** Opening Given data block **

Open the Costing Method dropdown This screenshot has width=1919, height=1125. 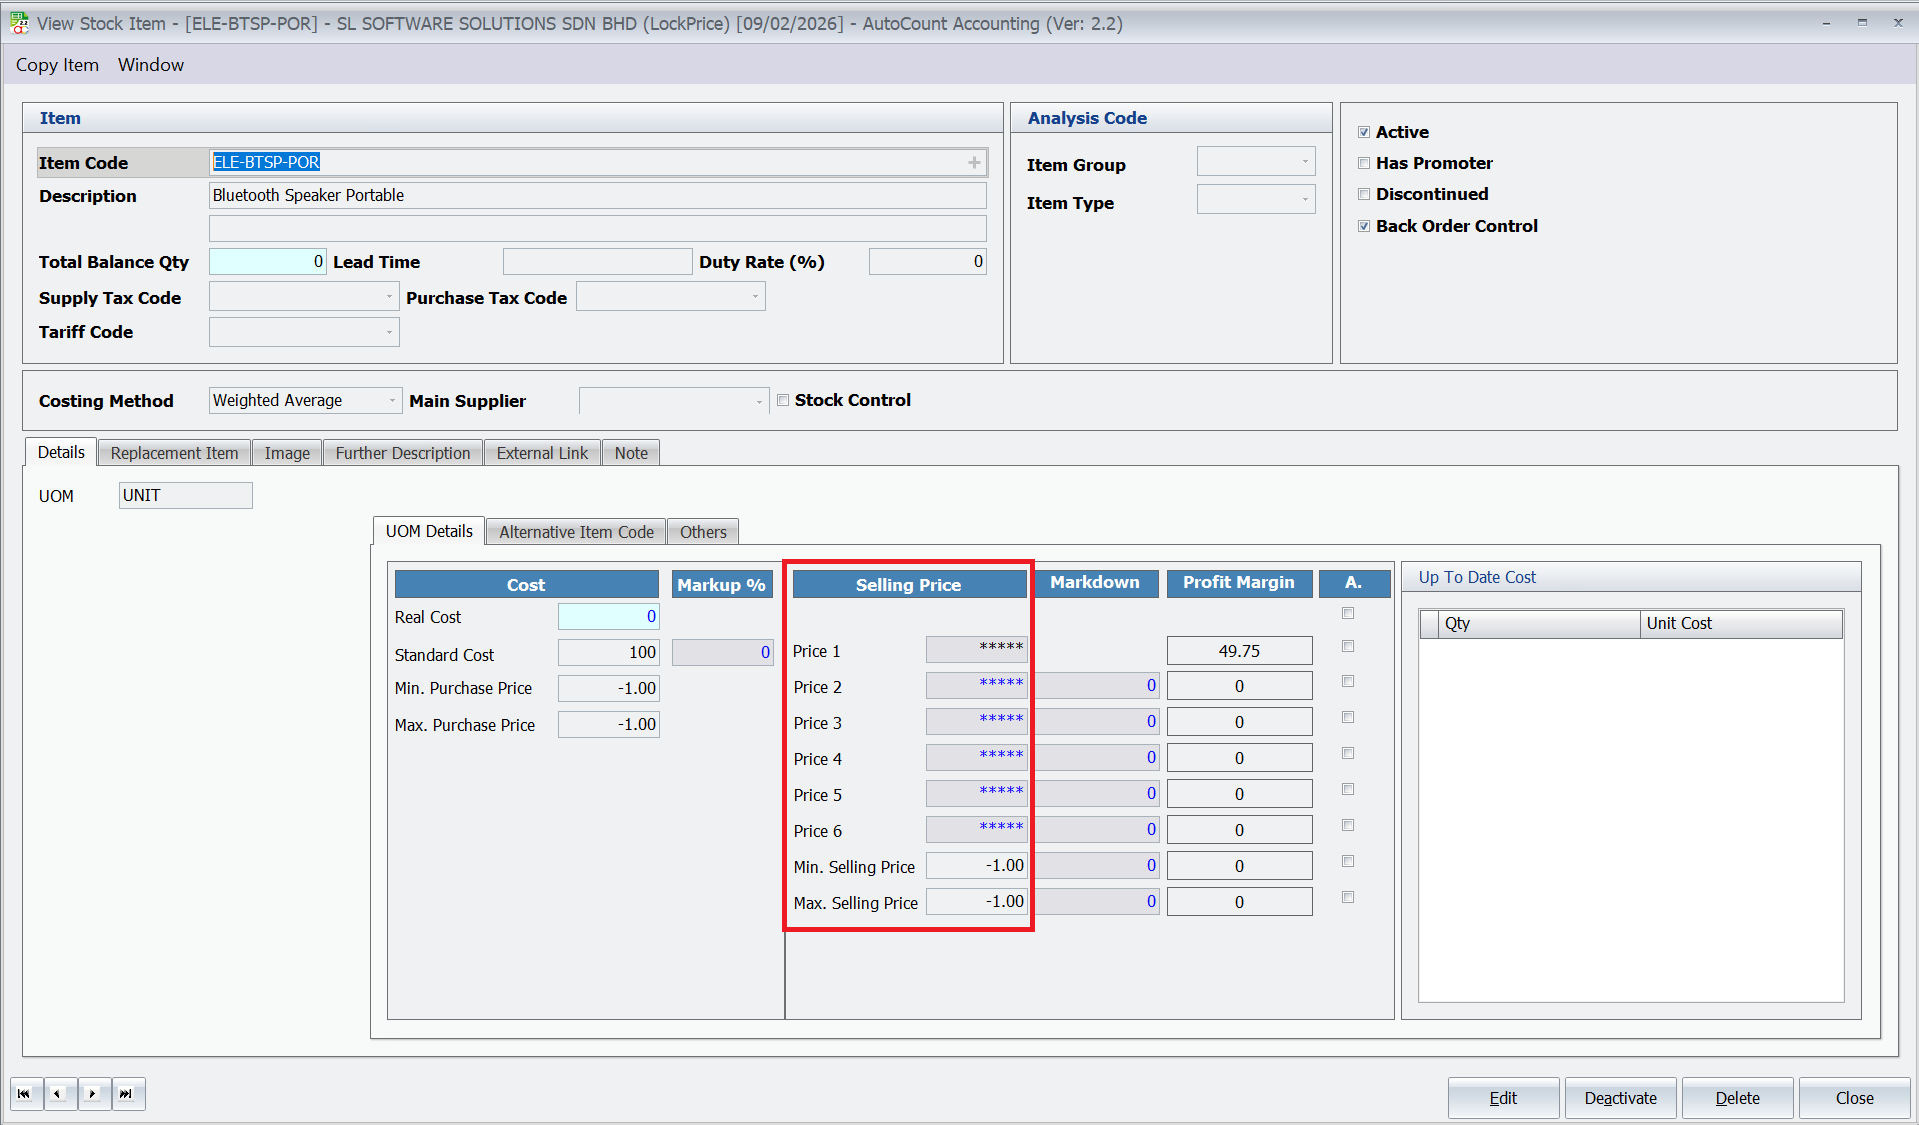[391, 401]

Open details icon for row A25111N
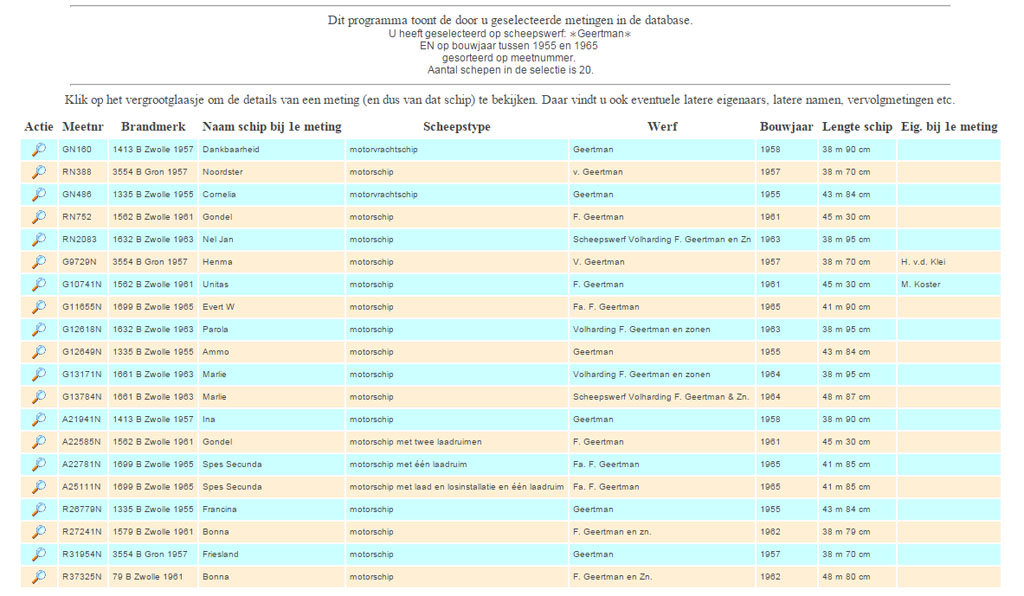38,487
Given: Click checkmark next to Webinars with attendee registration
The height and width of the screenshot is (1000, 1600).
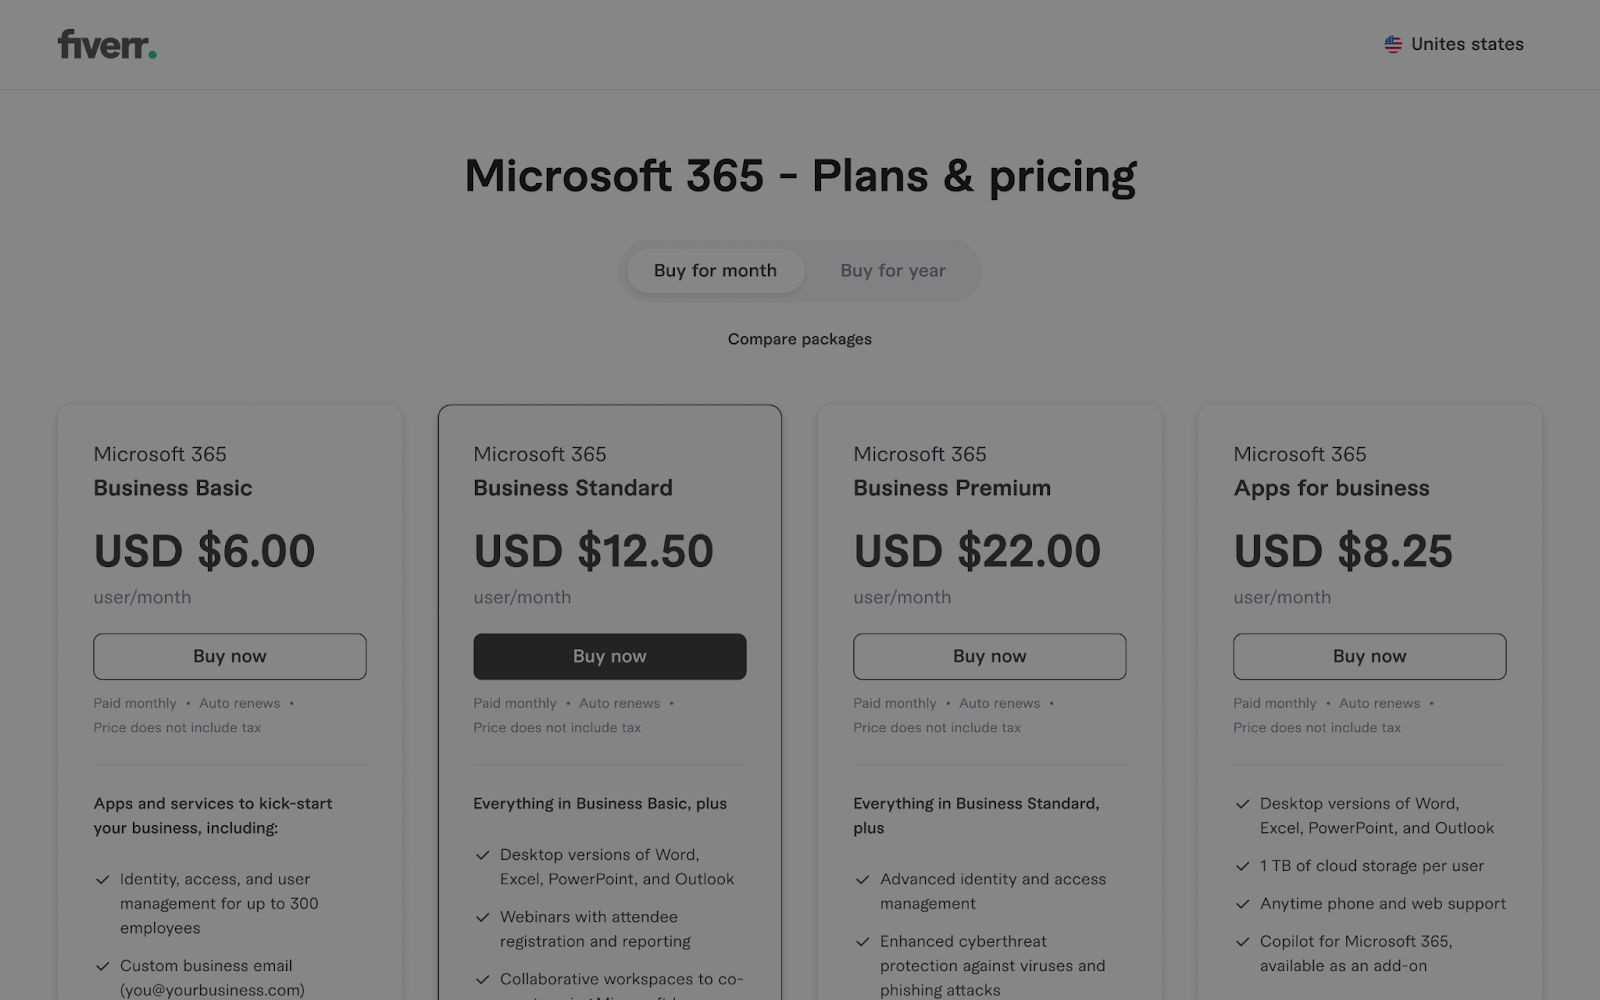Looking at the screenshot, I should tap(482, 917).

** Closing Given data block **

Assigned task -
With pictures omitted, reproduce exactly the lines from the line containing "Open details icon for row A25111N" through the end of the data above.

Written answer -
Open details icon for row A25111N
38,487
Given: Click checkmark next to Webinars with attendee registration
The height and width of the screenshot is (1000, 1600).
Looking at the screenshot, I should tap(482, 917).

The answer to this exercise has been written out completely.